▶ [ASSIGNED TASK]:
Copy every line below exactly.

▶ [SUPPLIED ENTRIES]:
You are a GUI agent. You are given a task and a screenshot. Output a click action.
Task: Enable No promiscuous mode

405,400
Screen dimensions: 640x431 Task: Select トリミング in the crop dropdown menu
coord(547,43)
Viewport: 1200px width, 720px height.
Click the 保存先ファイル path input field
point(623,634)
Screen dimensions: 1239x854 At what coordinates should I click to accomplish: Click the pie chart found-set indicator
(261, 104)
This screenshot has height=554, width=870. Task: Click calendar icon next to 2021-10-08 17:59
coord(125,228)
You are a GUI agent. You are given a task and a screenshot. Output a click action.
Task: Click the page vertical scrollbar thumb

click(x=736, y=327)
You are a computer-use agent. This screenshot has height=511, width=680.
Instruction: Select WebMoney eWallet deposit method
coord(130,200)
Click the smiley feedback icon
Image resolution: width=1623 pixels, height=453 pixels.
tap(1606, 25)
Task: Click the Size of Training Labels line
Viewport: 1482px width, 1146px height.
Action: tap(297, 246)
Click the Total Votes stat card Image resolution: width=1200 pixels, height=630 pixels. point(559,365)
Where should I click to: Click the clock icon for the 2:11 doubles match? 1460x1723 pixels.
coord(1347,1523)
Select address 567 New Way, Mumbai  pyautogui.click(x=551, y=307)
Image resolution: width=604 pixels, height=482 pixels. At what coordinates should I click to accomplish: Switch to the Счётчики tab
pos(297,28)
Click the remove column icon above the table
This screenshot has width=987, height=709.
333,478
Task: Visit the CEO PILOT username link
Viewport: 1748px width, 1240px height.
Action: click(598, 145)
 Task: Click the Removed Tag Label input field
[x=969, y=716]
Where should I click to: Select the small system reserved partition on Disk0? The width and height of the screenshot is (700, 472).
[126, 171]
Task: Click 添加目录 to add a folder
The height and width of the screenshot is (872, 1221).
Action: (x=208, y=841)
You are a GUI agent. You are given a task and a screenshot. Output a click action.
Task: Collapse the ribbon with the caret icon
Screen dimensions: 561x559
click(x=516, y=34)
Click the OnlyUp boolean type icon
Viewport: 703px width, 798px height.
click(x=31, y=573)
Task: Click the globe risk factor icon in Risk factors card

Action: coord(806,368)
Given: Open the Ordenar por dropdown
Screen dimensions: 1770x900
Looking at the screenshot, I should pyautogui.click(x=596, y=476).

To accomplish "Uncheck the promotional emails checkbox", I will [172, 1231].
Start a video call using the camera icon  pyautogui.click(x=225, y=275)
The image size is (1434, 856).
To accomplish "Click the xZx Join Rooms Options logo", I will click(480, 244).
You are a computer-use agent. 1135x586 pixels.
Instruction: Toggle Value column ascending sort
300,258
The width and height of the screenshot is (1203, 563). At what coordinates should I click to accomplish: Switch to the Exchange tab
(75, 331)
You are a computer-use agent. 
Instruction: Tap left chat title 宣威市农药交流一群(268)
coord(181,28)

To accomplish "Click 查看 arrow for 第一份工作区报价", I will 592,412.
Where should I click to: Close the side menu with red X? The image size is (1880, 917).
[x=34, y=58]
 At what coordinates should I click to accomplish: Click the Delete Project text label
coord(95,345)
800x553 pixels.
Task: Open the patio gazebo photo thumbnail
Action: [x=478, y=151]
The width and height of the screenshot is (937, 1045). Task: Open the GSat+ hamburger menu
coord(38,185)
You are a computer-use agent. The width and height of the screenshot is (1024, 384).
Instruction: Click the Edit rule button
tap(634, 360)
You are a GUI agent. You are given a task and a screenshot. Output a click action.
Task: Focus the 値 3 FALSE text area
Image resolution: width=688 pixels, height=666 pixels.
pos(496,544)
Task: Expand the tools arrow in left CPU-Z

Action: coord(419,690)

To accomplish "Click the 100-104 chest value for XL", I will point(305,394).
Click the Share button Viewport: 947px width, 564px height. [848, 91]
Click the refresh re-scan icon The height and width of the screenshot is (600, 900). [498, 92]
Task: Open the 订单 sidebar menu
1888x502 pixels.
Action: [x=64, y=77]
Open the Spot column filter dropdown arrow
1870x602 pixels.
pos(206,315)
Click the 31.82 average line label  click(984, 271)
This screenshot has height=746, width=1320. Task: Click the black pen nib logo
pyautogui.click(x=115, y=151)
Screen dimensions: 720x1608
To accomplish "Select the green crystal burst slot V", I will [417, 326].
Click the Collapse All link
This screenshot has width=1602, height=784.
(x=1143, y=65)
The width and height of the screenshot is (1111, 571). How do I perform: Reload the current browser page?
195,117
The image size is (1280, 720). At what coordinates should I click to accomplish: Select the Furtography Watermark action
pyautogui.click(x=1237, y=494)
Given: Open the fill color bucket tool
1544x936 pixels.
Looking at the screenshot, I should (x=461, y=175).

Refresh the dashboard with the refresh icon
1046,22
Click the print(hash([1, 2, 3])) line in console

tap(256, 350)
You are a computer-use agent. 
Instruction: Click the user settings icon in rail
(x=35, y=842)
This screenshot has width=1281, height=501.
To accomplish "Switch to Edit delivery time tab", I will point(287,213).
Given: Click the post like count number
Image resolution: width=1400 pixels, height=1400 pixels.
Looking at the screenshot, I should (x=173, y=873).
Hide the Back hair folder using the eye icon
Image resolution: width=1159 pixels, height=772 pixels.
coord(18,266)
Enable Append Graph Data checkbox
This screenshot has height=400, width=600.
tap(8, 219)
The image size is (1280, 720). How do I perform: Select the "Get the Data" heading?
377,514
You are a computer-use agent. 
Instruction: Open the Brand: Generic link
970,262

▶ [ANSWER SECTION]:
You are a GUI agent. You are given a task and a screenshot. Output a click action.
Task: Enable No promiscuous mode

405,400
Screen dimensions: 640x431 Task: Select トリミング in the crop dropdown menu
coord(547,43)
Viewport: 1200px width, 720px height.
Click the 保存先ファイル path input field
point(623,634)
Screen dimensions: 1239x854 At what coordinates should I click to accomplish: Click the pie chart found-set indicator
(261, 104)
This screenshot has height=554, width=870. Task: Click calendar icon next to 2021-10-08 17:59
coord(125,228)
You are a GUI agent. You are given a task and a screenshot. Output a click action.
Task: Click the page vertical scrollbar thumb

click(x=736, y=327)
You are a computer-use agent. This screenshot has height=511, width=680.
Instruction: Select WebMoney eWallet deposit method
coord(130,200)
Click the smiley feedback icon
Image resolution: width=1623 pixels, height=453 pixels.
tap(1606, 25)
Task: Click the Size of Training Labels line
Viewport: 1482px width, 1146px height.
Action: tap(297, 246)
Click the Total Votes stat card Image resolution: width=1200 pixels, height=630 pixels. point(559,365)
Where should I click to: Click the clock icon for the 2:11 doubles match? 1460x1723 pixels.
coord(1347,1523)
Select address 567 New Way, Mumbai  pyautogui.click(x=551, y=307)
Image resolution: width=604 pixels, height=482 pixels. At what coordinates should I click to accomplish: Switch to the Счётчики tab
pos(297,28)
Click the remove column icon above the table
This screenshot has width=987, height=709.
333,478
Task: Visit the CEO PILOT username link
Viewport: 1748px width, 1240px height.
Action: click(598, 145)
 Task: Click the Removed Tag Label input field
[x=969, y=716]
Where should I click to: Select the small system reserved partition on Disk0? The width and height of the screenshot is (700, 472).
[126, 171]
Task: Click 添加目录 to add a folder
The height and width of the screenshot is (872, 1221).
Action: (x=208, y=841)
You are a GUI agent. You are given a task and a screenshot. Output a click action.
Task: Collapse the ribbon with the caret icon
Screen dimensions: 561x559
click(x=516, y=34)
Click the OnlyUp boolean type icon
Viewport: 703px width, 798px height.
click(x=31, y=573)
Task: Click the globe risk factor icon in Risk factors card

Action: coord(806,368)
Given: Open the Ordenar por dropdown
Screen dimensions: 1770x900
Looking at the screenshot, I should pyautogui.click(x=596, y=476).

To accomplish "Uncheck the promotional emails checkbox", I will [172, 1231].
Start a video call using the camera icon  pyautogui.click(x=225, y=275)
The image size is (1434, 856).
To accomplish "Click the xZx Join Rooms Options logo", I will click(480, 244).
You are a computer-use agent. 1135x586 pixels.
Instruction: Toggle Value column ascending sort
300,258
The width and height of the screenshot is (1203, 563). At what coordinates should I click to accomplish: Switch to the Exchange tab
(75, 331)
You are a computer-use agent. 
Instruction: Tap left chat title 宣威市农药交流一群(268)
coord(181,28)

To accomplish "Click 查看 arrow for 第一份工作区报价", I will 592,412.
Where should I click to: Close the side menu with red X? The image size is (1880, 917).
[x=34, y=58]
 At what coordinates should I click to accomplish: Click the Delete Project text label
coord(95,345)
800x553 pixels.
Task: Open the patio gazebo photo thumbnail
Action: [x=478, y=151]
The width and height of the screenshot is (937, 1045). Task: Open the GSat+ hamburger menu
coord(38,185)
You are a computer-use agent. The width and height of the screenshot is (1024, 384).
Instruction: Click the Edit rule button
tap(634, 360)
You are a GUI agent. You are given a task and a screenshot. Output a click action.
Task: Focus the 値 3 FALSE text area
Image resolution: width=688 pixels, height=666 pixels.
pos(496,544)
Task: Expand the tools arrow in left CPU-Z

Action: coord(419,690)

To accomplish "Click the 100-104 chest value for XL", I will point(305,394).
Click the Share button Viewport: 947px width, 564px height. [848, 91]
Click the refresh re-scan icon The height and width of the screenshot is (600, 900). [498, 92]
Task: Open the 订单 sidebar menu
1888x502 pixels.
Action: [x=64, y=77]
Open the Spot column filter dropdown arrow
1870x602 pixels.
pos(206,315)
Click the 31.82 average line label  click(984, 271)
This screenshot has height=746, width=1320. Task: Click the black pen nib logo
pyautogui.click(x=115, y=151)
Screen dimensions: 720x1608
To accomplish "Select the green crystal burst slot V", I will [417, 326].
Click the Collapse All link
This screenshot has width=1602, height=784.
(x=1143, y=65)
The width and height of the screenshot is (1111, 571). How do I perform: Reload the current browser page?
195,117
The image size is (1280, 720). At what coordinates should I click to accomplish: Select the Furtography Watermark action
pyautogui.click(x=1237, y=494)
Given: Open the fill color bucket tool
1544x936 pixels.
Looking at the screenshot, I should (x=461, y=175).

Refresh the dashboard with the refresh icon
1046,22
Click the print(hash([1, 2, 3])) line in console

tap(256, 350)
You are a computer-use agent. 
Instruction: Click the user settings icon in rail
(x=35, y=842)
This screenshot has width=1281, height=501.
To accomplish "Switch to Edit delivery time tab", I will point(287,213).
Given: Click the post like count number
Image resolution: width=1400 pixels, height=1400 pixels.
Looking at the screenshot, I should (x=173, y=873).
Hide the Back hair folder using the eye icon
Image resolution: width=1159 pixels, height=772 pixels.
coord(18,266)
Enable Append Graph Data checkbox
This screenshot has height=400, width=600.
tap(8, 219)
The image size is (1280, 720). How do I perform: Select the "Get the Data" heading?
377,514
You are a computer-use agent. 
Instruction: Open the Brand: Generic link
970,262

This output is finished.